In January 1888, the National Geographic Society was set up in Washington DC as a club for established academics and wealthy patrons committed to travel. That October, the Society’s official journal, National Geographic Magazine, later shortened to National Geographic, came out with its first issue. The next year, the magazine published a rather dull half-tone photo engraving of North America. Although the popular Illustrated London News, the world’s first illustrated weekly newspaper, and The Graphic had been combining text with visuals for over 40 years, with its more specialized readership, the National Geographic had to tread cautiously: its predominantly scientific clientele looked askance at the use of illustrative visuals, viewing these as populist moves inconsequential to the mainstream discourse of the times. Invincible support came from the scientist and engineer, Alexander Graham Bell, a founding member of the Society — best known as the inventor of the first telephone. Bell was a strong advocate of the visual, pushing for the use of photographs during his presidency of the National Geographic Society from 1897 to 1904.

Bell’s commitment was not based merely on a fascination for the photograph: he sensed that as the camera was one of the most profoundly significant inventions of the era, the way to go was a strong text-cum-photograph format for articles and essays. His hunch was not wrong; subscriptions rose dramatically as a growing readership indulged in travel fantasies, their imagination richly fuelled by photographs of distant lands and people. In 1915, a promotional pamphlet declared, “National Geographic magazine has found a new universal language which requires no deep study… the language of the photograph!” In these early years, it was not unusual for volunteers to offer to venture into the unknown and bring back a cache of material for the magazine. Of course, their credentials (if not pedigree) were vetted thoroughly by the snooty establishment of the elite of the National Geographic Society.

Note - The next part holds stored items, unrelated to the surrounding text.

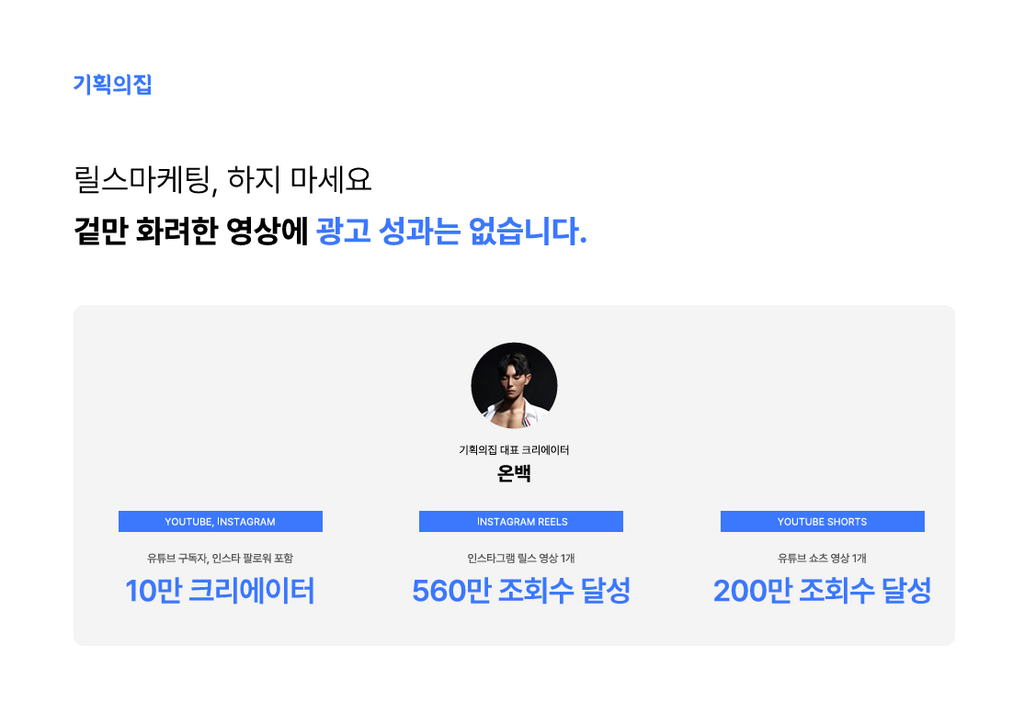Click 기획의집 대표 크리에이터 caption
Image resolution: width=1024 pixels, height=724 pixels.
tap(514, 450)
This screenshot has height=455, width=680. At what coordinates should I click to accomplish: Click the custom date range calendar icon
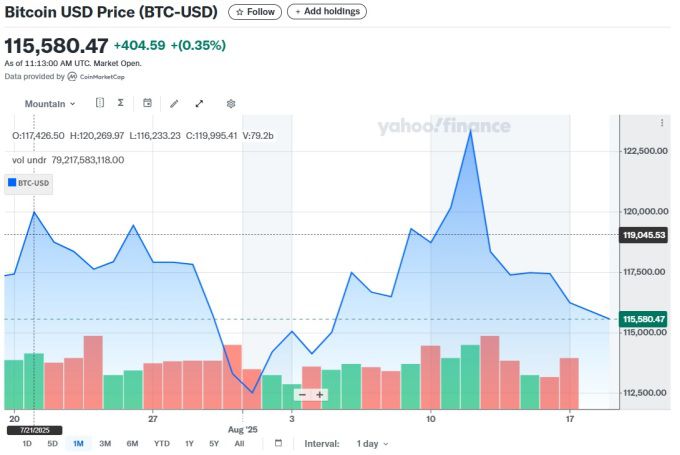click(278, 443)
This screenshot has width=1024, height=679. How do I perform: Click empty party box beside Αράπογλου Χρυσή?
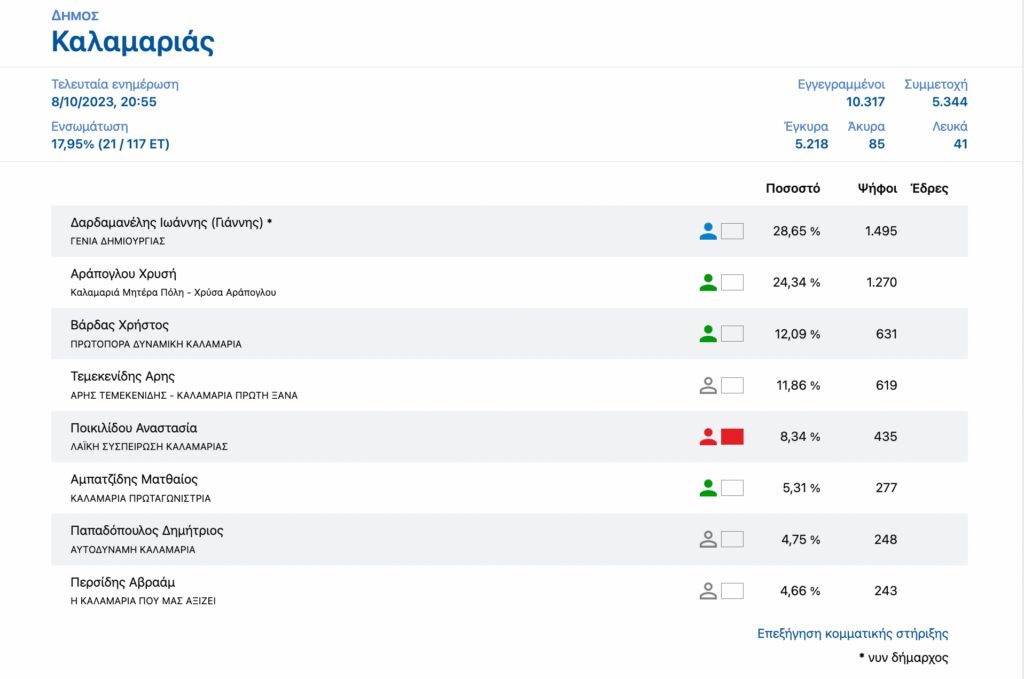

It was hardly surprising then that, in 1922, Janet Elliott Wulsin, daughter of a president of a major railroad company, and her Harvard-educated husband, Frederick, were given a hearing by the formidable — if not intractable — president of the Society, Gilbert Grosvenor. Their recent experience suitably impressed the powers that be; the young couple had successfully completed a trip to China to enhance the collection of the Harvard Museum of Comparative Zoology for which the university had provided a small stipend. It was no easy job to get a financial commitment from the Society and its budgetary accounting requirements as well as strict rules on ownership of materials produced were enough to daunt the faint-hearted. After months of negotiation and discussion peppered with despair and frustration for the Wulsins, the National Geographic Central China Expedition was approved of. Its mandate — exploring the Kweichow region in southwest China and collecting botanical and zoological specimens, making ethnological observations as well as writing articles and visually documenting the entire experience. Janet was quite clear that though the primary responsibility was to be Frederick’s, she was going to train herself in a range of photography-related skills as well as understand collection and preservation techniques. These were apart from her role of diligent letter-writer and scribe, ingrained in appropriately brought up young women of that age. An official archive of the Wulsins’ trips as well as innumerable letters, journal entries and family records that were accessed many years later by Janet’s daughter, Mabel Cabot, resulted in Vanished Kingdoms — A Woman Explorer in Tibet, China and Mongolia 1921-25.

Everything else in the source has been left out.